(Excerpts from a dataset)

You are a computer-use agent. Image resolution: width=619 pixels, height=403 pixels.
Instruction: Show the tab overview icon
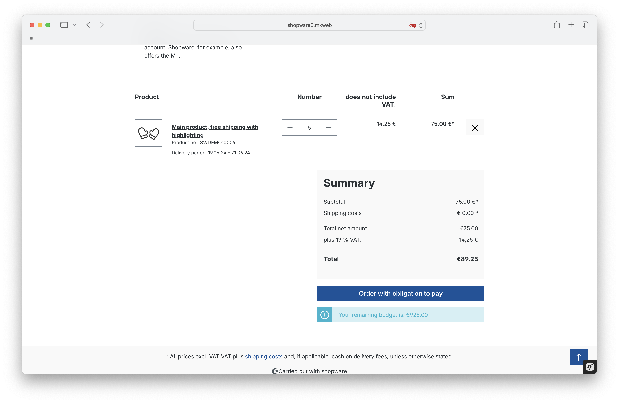pyautogui.click(x=586, y=25)
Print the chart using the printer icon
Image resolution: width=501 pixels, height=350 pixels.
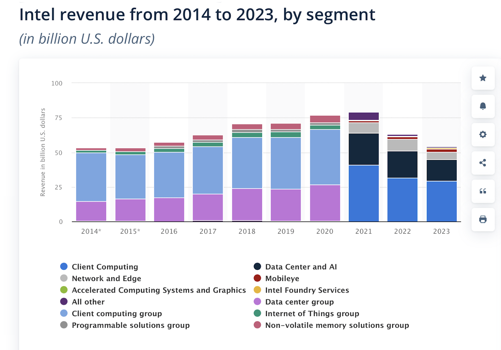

### Work instruction
Reproduce each record above by retyping it exactly; omit all images.

### Task response
You are a computer-use agent. Image resolution: width=619 pixels, height=403 pixels.
Instruction: Show the tab overview icon
pyautogui.click(x=586, y=25)
Print the chart using the printer icon
Image resolution: width=501 pixels, height=350 pixels.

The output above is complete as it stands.